La coerente “negatività” del film non potrebbe essere più intransigente e compatta, tutta risolta nella trasfigurazione grottesca e nell’umore sarcastico con cui mette in scena l’ossessione erotica del protagonista, dando al suo delirio distruttivo la forma di una allucinazione prolungata all’infinito. La forza della rappresentazione deve molto all’intreccio vivacissimo dei piani narrativi, degli imprestiti e delle citazioni dei generi, dall’horror al romanzo d’appendice, dall’avventura coloniale al melodramma passionale: dall’orrorosa macelleria dei sogni a occhi aperti con cui il barone vagheggia l’eliminazione della moglie alle lettere di Carmelo Patanè che rievocano la romantica rêverie tra i ruderi, l’eroica epopea del podismo forzato di El Alamein, il trasalimento sotto il cappuccio nella festa dei ceri, via via, fino all’episodio di Mariannina Terranova, una sorta di esemplare cause célèbre presentata in chiave di melodramma, quasi un feuilleton nel feuilleton.

ANCORA LA SICILIA

Sedotta e abbandonata (1964) – di nuovo Sicilia, ma ancora più primitiva, barbarica, violenta – riprende la forza distruttiva, negativa, rabbiosa del film precedente, ma esaspera ancora di più  i toni e moltiplica i personaggi.
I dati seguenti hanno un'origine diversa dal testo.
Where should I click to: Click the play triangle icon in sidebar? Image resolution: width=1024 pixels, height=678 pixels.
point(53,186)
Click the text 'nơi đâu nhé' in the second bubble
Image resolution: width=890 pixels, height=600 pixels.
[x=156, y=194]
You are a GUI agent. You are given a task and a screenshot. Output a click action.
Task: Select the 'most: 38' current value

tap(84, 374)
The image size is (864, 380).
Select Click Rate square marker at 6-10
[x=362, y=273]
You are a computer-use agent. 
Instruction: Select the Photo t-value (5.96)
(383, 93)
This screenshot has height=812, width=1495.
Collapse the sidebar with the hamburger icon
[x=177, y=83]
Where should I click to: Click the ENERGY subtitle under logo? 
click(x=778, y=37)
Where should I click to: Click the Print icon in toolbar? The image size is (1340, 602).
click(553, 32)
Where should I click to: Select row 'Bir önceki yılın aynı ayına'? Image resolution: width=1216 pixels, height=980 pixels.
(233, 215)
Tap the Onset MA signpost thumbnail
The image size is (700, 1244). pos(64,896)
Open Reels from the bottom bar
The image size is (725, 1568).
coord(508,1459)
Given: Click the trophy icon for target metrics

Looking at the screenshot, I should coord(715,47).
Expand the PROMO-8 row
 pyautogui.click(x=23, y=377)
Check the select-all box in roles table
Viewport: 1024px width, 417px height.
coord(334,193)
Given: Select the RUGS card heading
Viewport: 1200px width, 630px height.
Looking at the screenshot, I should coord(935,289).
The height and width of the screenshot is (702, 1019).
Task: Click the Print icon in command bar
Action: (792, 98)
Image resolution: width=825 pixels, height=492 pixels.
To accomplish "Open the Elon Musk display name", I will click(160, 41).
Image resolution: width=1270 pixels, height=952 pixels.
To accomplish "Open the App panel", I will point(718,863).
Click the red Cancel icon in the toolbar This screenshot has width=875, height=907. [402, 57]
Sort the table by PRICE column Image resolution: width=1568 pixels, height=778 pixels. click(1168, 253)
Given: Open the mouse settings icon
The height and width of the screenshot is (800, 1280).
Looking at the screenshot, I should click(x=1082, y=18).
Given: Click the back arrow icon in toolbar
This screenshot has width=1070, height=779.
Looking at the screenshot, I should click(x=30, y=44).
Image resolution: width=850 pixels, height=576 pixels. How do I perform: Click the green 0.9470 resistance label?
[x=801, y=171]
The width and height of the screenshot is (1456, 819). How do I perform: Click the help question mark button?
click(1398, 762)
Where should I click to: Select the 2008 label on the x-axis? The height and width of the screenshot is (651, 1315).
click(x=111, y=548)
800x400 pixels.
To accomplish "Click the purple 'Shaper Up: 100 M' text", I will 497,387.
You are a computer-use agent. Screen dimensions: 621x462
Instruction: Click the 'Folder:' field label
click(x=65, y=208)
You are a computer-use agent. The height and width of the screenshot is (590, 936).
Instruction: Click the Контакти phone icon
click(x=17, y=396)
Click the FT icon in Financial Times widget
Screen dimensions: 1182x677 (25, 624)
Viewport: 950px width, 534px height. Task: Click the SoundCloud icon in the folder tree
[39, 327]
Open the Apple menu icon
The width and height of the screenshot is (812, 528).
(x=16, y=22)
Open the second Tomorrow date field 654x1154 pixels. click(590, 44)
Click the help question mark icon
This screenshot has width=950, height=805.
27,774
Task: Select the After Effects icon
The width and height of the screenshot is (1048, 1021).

Se il ritmo malizioso e grottesco di Divorzio all’italiana diventa una sarabanda scomposta, esagitata, convulsa, le apparizioni dei singoli personaggi si inanellano una sull’altra in un frenetico passaggio del testimone, attraverso cui vengono alla ribalta la giovane Agnese, l’inquieto oggetto del desiderio insieme disponibile e reticente; Peppino Califano, lo squallido fidanzato della sorella; il figlio Antonio, scimunito e vigliaccone; don Vincenzo Ascalone, l’urlante tiranno domestico, l’incontenibile padre-padrone ossessionato dall’onore; il barone Rizieri; i genitori di Peppino; gli avvocati delle due parti; il maresciallo Potenza che sulla carta geografica copre la Sicilia con le mani e il carabiniere Bisigato che crede di essere a Treviso. La macchina da presa di Germi – che sembra aver appena scopertolo zoom con le sue possibilità di accorciare le distanze – sta addosso ai personaggi, ne sottolinea la chiassosa fisicità, ne accentua la mostruosità ripugnante, insopportabile, ne raffigura le allucinazioni e gli incubi nei rondò capricciosi e immaginifici di un macabro balletto. Svaria dalla satira alla parodia e alla farsa, senza mai perdere di vista il feroce accanimento del quadro d’insieme, che suscita l’applauso di un maestro della commedia avvelenata come Billy Wilder.